With large-scale visual datasets like ImageNet[1] and CIFAR-10 [2], most computer vision tasks are solved by supervised learning methods. Such an approach requires large amounts of labeled data, which is expensive. It is impractical to hire experts to label thousands of images, and institutes and companies are unwilling to share their data due to its commercial value. To overcome this issue, researchers have focused on semi-supervised and unsupervised methods.


In unsupervised learning, the model tries to uncover naturally occurring patterns in the data without supervision, i.e., pre-labeled samples. These models can be used in a generative sense or combined with supervised methods to improve performance on recognition tasks. In both cases, the model learns a latent space representation, i.e., a hyper-plane, on which, if one goes in a specific direction, the samples change in a specific manner. In generative tasks, the latent space representation is used as the starting point for generating the random samples. However, task-specific layers are attached to the model in recognition tasks. In this case, the representation is desired to be invariant to a pre-defined set of augmentations. However, learning augmentation-specific information means the loss of generalization for the model. Hence, researchers try to prevent this information loss and obtain more generalizable representations.


Another crucial question to answer before using unsupervised learning methods is when it is possible to recover the independent factors that specify movement directions on the hyper-plane. While training an unsupervised model, one must make strong assumptions to ensure the latent variables do not move away from the desired independent factors, i.e., disentangled. Some of the most widely made assumptions are smoothness, low-density, and manifold assumptions [3]. Several methods that try to minimize information loss due to augmentation-specific and propose generalized assumptions for disentanglement are covered in the following sections.

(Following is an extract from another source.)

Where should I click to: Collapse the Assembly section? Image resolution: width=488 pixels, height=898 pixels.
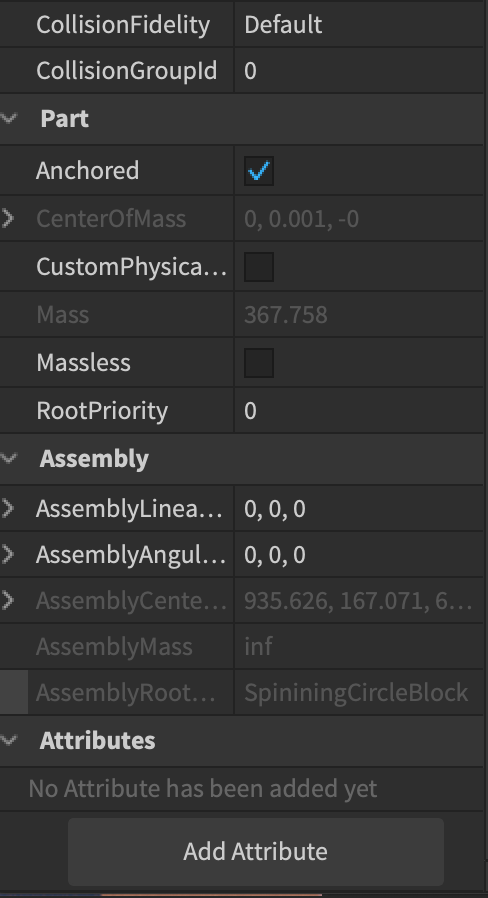[9, 458]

Augmentation Invariant Feature Representations


Many unsupervised representation learning models try to solve the instance discrimination task where several transformations are applied to each image in the dataset. The model is expected to assign original images and their transformed versions to different classes. One approach to solving this task is to use contrastive loss. MOCO[4] randomly transforms the image twice and takes these as the positive pair for contrastive loss. Then, another image from the dataset is selected as the negative sample. A memory bank is used to keep a queue of encoded negative samples to reduce the requirement of GPU memory size. Since the memory requirement for memorizing encodings for each sample is large, MOCO divides data into mini-batches which may cause inconsistencies between batches. Therefore, a momentum parameter is tracked and updated to ensure the encoders for different mini-batches do not differ much. Once the model is trained, different heads are attached, and the combined model is fine-tuned for the specific task. It is shown that MOCO improves results for various tasks, from object detection to segmentation and pose estimation.

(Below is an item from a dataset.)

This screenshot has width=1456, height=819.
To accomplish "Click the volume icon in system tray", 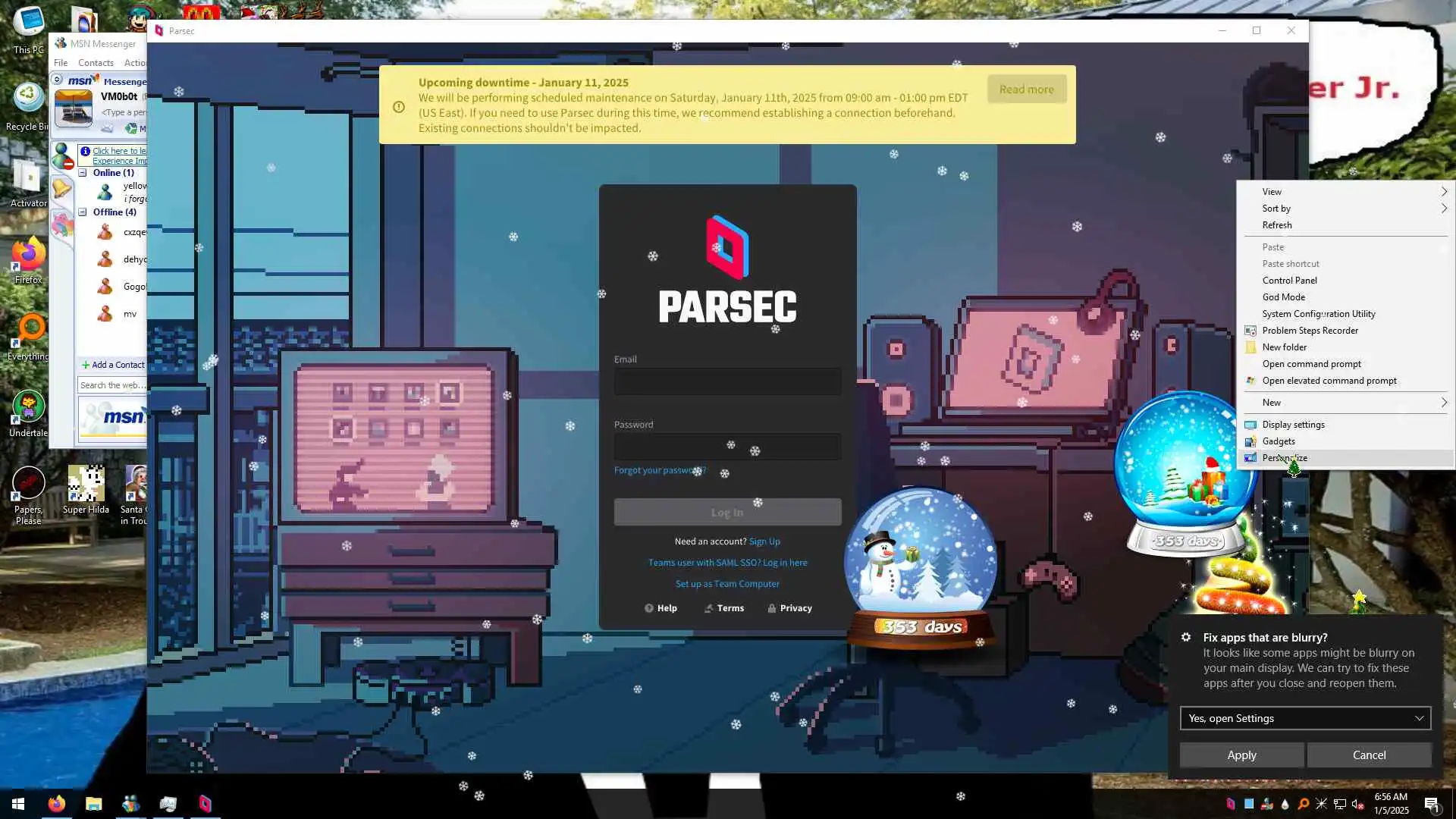I will (1357, 804).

In 2021, Lee et al. [5] improved the results of MOCO by introducing an auxiliary self-supervised loss to be optimized. With such a modification, the study claims that the model can learn to predict the difference between the augmentation parameters of two randomly augmented versions. Although the modified model, MOCO + AugSelf, performs better on 10 out of 11 datasets, one should add a different term to the loss for each augmentation type used to train the model. Hence, defining a differentiable loss for some augmentation types, such as GAN-based ones, might not be possible.


Figure 1. Contrastive instance learning on the left vs. Swapping Assignments between Views (SwAV) on the right. [6]

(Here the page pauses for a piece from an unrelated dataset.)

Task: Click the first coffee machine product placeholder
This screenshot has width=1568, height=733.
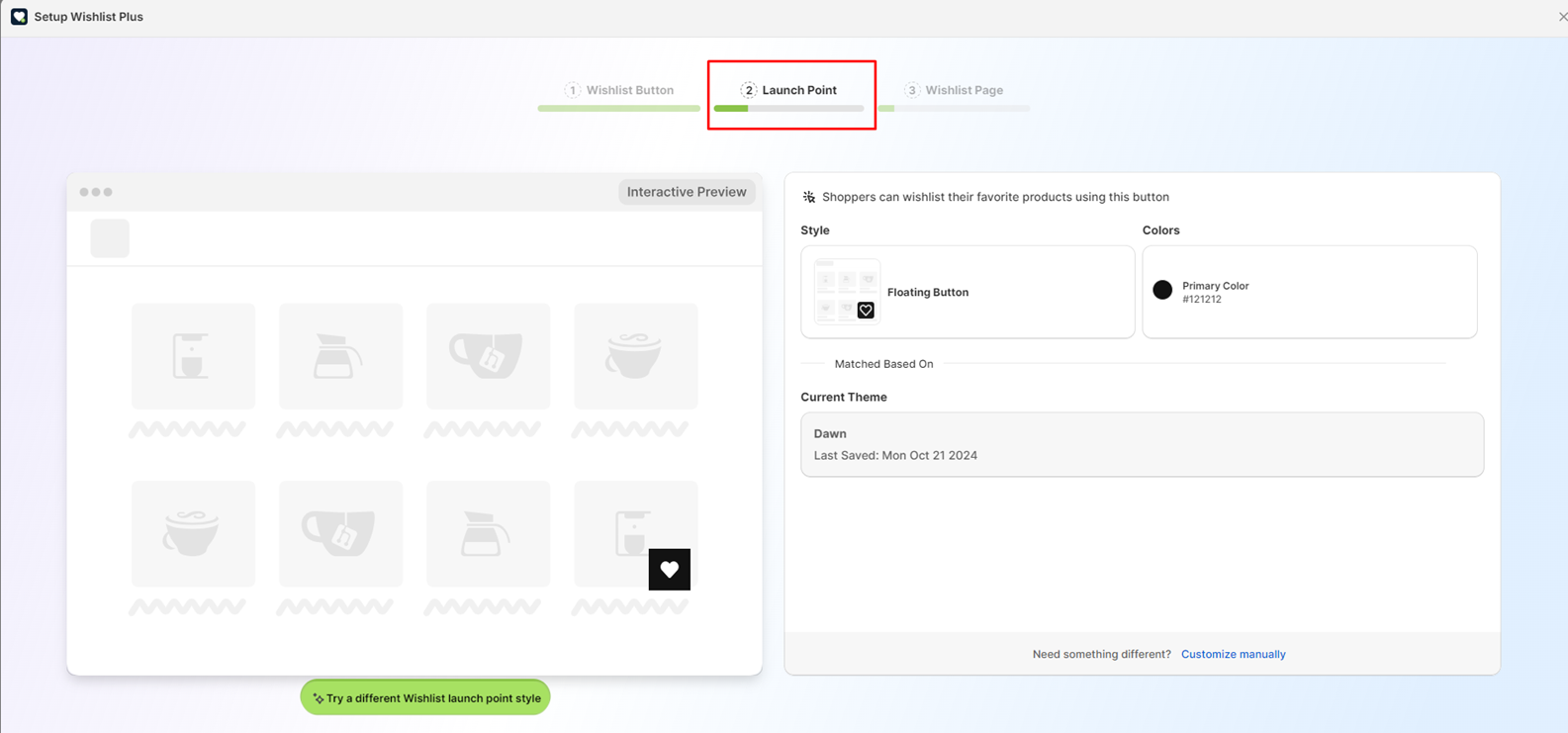Action: 193,356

Since comparing all pairwise combinations on large datasets is impractical, methods like MOCO approximate the loss by reducing the number of negative samples to a random subset of images. One may also approximate the task by relaxing the instance discrimination problem. However, clustering-based methods that follow this approach do not scale well, as the model requires a pass over the entire dataset to assign clusters that are used as targets. SwAV proposes solving the ”swapped” prediction problem where a view's cluster assignment is predicted from another view's representation [6]. The relation between contrastive learning and swapped prediction is given in Figure 1. In contrastive learning, different views of the same image are compared directly, whereas, in SwAV, the embedding is obtained by matching features from different views to a set of prototypes. Then, the prediction task is swapped as the codes obtained from one data-augmented view are predicted using the other. This method improves the results of MOCO by 15% in top-1 accuracy for linear classification tasks on ImageNet.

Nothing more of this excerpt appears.